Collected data
○ ○ ○ ○ ○ ○ ○
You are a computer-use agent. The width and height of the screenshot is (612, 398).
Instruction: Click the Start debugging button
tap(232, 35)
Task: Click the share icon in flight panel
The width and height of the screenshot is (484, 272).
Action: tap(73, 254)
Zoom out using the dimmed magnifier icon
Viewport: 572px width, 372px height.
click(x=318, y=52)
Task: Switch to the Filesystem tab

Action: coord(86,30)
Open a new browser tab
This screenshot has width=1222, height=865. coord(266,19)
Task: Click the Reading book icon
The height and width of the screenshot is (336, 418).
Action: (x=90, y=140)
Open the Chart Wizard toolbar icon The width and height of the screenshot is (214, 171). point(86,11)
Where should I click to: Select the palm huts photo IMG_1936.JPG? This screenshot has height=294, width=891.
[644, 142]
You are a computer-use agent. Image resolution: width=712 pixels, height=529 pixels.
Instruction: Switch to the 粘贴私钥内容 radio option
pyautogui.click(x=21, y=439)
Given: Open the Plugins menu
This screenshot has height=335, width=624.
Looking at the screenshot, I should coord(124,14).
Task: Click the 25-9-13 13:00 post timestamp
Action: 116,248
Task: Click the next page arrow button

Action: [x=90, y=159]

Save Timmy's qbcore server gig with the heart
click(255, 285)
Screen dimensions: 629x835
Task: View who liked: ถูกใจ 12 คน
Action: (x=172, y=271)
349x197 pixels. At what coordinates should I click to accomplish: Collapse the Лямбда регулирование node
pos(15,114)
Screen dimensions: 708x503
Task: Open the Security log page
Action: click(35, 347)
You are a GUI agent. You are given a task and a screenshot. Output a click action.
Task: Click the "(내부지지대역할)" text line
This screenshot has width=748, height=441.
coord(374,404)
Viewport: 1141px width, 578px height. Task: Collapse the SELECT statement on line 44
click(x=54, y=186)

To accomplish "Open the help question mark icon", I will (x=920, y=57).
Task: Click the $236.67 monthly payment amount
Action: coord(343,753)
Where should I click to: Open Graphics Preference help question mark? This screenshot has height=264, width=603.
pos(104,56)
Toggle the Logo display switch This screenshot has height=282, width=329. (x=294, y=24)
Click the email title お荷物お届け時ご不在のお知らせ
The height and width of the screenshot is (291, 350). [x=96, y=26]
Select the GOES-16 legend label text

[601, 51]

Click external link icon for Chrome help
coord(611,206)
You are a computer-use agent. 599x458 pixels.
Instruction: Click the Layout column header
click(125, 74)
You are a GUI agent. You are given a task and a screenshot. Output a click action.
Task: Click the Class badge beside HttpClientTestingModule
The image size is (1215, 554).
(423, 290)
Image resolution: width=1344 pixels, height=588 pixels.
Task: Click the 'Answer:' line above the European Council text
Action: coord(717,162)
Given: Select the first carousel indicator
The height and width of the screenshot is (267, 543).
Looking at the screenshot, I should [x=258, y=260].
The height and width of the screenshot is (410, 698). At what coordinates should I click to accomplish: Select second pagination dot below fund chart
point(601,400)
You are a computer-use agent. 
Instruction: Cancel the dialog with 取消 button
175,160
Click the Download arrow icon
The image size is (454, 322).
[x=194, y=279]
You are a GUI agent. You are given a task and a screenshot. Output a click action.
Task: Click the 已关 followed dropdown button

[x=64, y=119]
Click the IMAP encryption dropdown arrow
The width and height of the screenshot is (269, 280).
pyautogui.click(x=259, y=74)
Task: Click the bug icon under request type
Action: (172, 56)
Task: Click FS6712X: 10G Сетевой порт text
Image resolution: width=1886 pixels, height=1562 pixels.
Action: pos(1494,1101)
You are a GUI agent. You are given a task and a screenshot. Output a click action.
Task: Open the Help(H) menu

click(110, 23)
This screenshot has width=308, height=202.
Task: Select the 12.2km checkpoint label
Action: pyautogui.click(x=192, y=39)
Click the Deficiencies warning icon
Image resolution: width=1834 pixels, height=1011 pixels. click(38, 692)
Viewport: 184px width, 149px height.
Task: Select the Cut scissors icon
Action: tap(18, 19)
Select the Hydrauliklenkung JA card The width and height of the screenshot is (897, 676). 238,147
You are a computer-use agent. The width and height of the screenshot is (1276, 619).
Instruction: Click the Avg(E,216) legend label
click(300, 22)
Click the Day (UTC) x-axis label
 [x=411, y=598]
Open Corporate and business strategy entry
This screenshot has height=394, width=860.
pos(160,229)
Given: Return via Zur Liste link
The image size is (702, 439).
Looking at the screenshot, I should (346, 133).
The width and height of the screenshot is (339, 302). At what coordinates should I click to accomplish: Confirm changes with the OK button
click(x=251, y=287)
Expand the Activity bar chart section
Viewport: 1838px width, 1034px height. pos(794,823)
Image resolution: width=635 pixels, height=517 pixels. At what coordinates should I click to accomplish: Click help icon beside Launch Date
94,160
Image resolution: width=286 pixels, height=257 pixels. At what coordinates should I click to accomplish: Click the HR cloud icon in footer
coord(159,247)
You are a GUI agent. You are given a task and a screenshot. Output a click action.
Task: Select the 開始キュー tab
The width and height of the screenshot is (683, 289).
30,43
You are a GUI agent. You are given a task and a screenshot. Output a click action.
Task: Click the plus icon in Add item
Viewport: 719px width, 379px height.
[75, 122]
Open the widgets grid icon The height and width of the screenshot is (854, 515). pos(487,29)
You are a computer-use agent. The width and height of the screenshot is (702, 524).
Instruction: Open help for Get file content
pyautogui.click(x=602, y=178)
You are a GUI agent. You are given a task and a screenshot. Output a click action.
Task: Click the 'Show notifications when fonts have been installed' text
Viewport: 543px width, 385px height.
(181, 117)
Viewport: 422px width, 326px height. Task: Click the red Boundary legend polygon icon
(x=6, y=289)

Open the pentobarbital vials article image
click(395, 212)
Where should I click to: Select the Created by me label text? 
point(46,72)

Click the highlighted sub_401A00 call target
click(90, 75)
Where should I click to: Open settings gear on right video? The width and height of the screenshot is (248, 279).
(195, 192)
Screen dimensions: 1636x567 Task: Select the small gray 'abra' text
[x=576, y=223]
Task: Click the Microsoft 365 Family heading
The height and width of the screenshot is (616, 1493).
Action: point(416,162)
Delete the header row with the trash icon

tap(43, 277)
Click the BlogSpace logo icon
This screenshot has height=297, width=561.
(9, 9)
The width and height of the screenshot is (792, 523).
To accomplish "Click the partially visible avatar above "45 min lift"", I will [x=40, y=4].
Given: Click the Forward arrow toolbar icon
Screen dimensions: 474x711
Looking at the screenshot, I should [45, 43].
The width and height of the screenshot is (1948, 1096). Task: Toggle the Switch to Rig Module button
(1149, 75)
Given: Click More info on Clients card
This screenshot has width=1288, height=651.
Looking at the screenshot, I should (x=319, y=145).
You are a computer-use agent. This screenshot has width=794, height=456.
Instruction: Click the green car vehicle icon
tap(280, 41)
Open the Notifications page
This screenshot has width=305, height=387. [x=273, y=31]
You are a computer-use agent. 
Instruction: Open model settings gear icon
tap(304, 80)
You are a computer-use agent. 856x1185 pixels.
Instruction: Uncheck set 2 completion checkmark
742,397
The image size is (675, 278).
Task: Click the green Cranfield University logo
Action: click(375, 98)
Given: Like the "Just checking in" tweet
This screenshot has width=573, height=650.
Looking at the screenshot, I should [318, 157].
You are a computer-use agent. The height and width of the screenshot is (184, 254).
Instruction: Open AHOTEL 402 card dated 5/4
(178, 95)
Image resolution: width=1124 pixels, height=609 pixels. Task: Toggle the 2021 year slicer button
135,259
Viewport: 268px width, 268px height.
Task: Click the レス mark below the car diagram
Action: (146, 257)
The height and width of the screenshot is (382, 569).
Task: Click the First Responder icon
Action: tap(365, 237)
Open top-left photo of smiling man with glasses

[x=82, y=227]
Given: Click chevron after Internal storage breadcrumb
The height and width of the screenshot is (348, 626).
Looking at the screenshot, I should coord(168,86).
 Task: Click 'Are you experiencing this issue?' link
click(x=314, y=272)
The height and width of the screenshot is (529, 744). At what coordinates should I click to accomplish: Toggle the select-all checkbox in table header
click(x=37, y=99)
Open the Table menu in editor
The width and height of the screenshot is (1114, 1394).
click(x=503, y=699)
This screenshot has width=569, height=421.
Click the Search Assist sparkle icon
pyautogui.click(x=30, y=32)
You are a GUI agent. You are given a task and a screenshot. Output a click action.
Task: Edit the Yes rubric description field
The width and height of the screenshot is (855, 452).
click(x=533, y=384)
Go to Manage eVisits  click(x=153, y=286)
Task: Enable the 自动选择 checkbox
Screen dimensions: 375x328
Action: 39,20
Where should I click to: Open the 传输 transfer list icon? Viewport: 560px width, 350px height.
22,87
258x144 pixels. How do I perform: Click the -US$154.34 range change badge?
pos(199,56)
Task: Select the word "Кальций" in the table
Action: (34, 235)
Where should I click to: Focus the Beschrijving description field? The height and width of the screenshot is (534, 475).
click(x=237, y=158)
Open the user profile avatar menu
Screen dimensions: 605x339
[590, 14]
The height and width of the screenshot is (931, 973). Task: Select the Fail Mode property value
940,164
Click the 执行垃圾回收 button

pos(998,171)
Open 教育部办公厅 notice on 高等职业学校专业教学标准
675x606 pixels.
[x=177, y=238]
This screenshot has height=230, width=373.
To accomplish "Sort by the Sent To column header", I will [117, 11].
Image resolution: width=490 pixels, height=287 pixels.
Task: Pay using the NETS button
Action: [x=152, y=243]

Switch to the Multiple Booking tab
○ ○ ○ ○ ○ ○ ○
• [WHAT TO PRODUCE] Find the number of lines in the entries above that hold the string "toolbar", and write only that number.

• [ANSWER BELOW] 2